- [EXERCISE REQUIREMENTS]
**1.** Reproduce verbatim the lines of the records from the line containing "You are a computer-use agent. This" to the line containing "coord(175,406)", including both of those lines.
**2.** Continue the forum post on pairwise multiplication with combinators, picking up right after its final sentence.
─── TEXT BLOCK ───
Pairwise Multiplication using Squares

This board is to show, discuss and archive useful combinator- and logic-creations.
Smart triggering, counters and sensors, useful circuitry, switching as an art :), computers.
Please provide if possible always a blueprint of your creation.
Post Reply
Eylrid
Burner Inserter
Burner Inserter
Posts: 17
Joined: Sat Jul 02, 2016 4:36 pm
Contact:

Pairwise Multiplication using Squares

Post by Eylrid »

Say you have a set of signals on the red wire (iron ore = -85, copper ore = 45, stone = -60, coal = -28) and a corresponding set of signals on the green wire (iron ore = -55, copper ore = -78, stone = -18, coal = -60). Adding each signal from the red wire to its corresponding signal on the green wire is trivial: Just hook both up to the input of a combinator. Doing the same with multiplication is not so straightforward.

We can hack our way to pairwise multiplication using a touch of algebra.

We start with the equation (a+b)^2 = a^2 + 2ab + b^2

Solve for ab: ab = [(a+b)^2 - a^2 - b^2]/2

Now we have something we can calculate with combinators. Use three arithmetic combinators for the squares, one that is connected to both the red and green wire for (a+b)^2, one that is only connected to red for a^2, and one that is only connected to green for b^2. Set all three to each ^ 2 output each. Connect the latter two to an arithmetic combinator set to each * -1 output each. If signal timing is important where you are using this then connect the (a+b)^2 combinator to any combinator that passes every value through (for example each * 1 output each) so it will be delayed the same number of ticks. Connect those to an arithmetic combinator to divide everything by 2. The final result will be each signal on the red wire multiplied by it's corresponding signal from the green wire.
─── PROVIDED DATA ───
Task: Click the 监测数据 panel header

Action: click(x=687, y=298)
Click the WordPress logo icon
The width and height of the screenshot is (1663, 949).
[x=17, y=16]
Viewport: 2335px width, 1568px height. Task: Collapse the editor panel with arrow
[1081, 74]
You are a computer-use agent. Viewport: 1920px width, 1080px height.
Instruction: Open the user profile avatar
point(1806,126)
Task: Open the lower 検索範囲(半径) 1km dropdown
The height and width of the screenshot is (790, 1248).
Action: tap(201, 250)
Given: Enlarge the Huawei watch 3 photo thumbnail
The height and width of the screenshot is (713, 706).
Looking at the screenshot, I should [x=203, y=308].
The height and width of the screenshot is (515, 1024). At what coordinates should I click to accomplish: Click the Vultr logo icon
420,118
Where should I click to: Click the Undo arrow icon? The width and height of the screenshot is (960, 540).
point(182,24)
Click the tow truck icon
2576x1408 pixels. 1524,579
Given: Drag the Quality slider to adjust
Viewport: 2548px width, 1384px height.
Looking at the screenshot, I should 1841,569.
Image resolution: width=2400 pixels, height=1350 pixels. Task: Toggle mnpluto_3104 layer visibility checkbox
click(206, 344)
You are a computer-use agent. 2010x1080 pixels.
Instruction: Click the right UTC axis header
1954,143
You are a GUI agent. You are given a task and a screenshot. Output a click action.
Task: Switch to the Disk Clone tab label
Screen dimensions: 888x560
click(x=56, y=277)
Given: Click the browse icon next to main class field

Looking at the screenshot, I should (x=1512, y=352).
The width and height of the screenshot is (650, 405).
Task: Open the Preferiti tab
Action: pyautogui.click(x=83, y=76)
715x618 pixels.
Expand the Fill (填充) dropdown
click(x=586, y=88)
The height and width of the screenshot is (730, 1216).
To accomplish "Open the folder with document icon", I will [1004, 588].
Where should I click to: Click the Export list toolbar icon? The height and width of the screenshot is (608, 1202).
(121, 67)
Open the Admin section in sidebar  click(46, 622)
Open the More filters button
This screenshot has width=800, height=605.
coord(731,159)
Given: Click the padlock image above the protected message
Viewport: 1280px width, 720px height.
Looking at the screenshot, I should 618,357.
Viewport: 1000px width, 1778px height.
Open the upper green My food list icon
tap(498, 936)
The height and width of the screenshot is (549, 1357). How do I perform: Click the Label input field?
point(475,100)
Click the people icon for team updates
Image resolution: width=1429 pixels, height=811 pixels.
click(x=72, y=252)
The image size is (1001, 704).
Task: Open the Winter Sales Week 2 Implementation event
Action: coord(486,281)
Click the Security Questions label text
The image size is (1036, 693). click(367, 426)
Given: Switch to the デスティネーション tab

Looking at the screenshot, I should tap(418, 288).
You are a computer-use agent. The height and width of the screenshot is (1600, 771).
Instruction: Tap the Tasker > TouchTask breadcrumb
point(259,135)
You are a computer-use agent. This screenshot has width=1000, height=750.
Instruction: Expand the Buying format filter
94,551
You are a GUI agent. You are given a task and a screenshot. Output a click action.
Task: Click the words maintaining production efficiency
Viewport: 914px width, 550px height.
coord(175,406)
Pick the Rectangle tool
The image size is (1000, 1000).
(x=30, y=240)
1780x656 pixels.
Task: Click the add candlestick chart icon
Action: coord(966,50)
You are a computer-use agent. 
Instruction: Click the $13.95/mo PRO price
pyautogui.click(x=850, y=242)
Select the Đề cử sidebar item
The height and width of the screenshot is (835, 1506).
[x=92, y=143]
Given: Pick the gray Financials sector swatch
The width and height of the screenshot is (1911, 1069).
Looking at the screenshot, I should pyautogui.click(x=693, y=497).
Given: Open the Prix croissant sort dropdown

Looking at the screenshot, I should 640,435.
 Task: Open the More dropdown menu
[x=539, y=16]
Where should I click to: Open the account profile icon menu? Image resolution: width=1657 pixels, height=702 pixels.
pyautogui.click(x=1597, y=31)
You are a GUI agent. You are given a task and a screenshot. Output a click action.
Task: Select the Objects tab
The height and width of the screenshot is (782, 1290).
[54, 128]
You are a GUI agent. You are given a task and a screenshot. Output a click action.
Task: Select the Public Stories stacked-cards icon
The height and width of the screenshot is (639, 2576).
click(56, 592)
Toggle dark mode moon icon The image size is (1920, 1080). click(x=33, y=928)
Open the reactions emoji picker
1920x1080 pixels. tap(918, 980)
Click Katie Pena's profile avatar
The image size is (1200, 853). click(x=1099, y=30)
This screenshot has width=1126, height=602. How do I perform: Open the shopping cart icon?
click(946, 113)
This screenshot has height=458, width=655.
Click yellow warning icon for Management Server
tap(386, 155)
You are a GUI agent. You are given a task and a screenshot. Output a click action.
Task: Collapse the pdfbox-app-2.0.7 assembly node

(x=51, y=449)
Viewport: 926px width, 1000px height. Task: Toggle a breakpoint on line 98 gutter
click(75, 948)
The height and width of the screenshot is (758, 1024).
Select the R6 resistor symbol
───
- [ANSWER SET]
**1.**
You are a computer-use agent. This screenshot has width=1000, height=750.
Instruction: Expand the Buying format filter
94,551
You are a GUI agent. You are given a task and a screenshot. Output a click action.
Task: Click the words maintaining production efficiency
Viewport: 914px width, 550px height.
coord(175,406)

**2.**
Blueprint:

Code: Select all

0eNrtlm1vgjAQgP/LfVxgEwRx/JXFEV5uegm0pBQzY/rf15bMOUQnbnEm2xdIud5L7znuuoWsbLEWxCTEW6Ccswbipy00tGRpab7JTY0QA0mswAGWVmaVCpKrCiXlbs6rjFgquQDlALECXyH21MIBZJIkYWfQLjYJa6sMhd7whSkHat5obc5MDNqiqzU25nUfajcFCcw7aeCAjloKXiYZrtI1aW2t8mE20eLCmmqM4IVEI5OD861JyFZ/2cXV7XAxzVfmYA0aM8ZWI1OTLd8BXqNIuyjgWWvyVtbtaNtK2ROw7kA2Rs88BBb7maPC+sxJ5C1Ju/SU80k8NVlfCkTWVwz6igvt1DdeBrfPDrerPV/vEP2xECf/DE3lj0ERnodiuourwoLaysVSxyI0j5qXeJTE9Dtxn19rQxEHY4vnzzWAwex6X7aAnyin8LI/e3IrbMy02Idzdx04vf7s9+AEffFpVtFp1LNDa0MoZxdO2pth+TsovXGswvNgRJc1vcmN9ryH67AIj7IYmFPzI6mfj5yQvs28d/6AjIZKQA9Je3OO9y7aDqxRNNbTbB75/tx7nES+Um9PiftC
Caveat: This will only work correctly if all values are in the range -46340 to 46340, including when you add the green signal to the red signal. Anything outside that range will overflow when squared. There are some cases where overflows cancel out and you still get the right answer, but it doesn't always work that way.

If the signals on one wire all have a value of 1 then this can be used to filter signals from the other wire.

(I haven't yet figured out how to get pairwise division. If anybody has any ideas, please let me know.)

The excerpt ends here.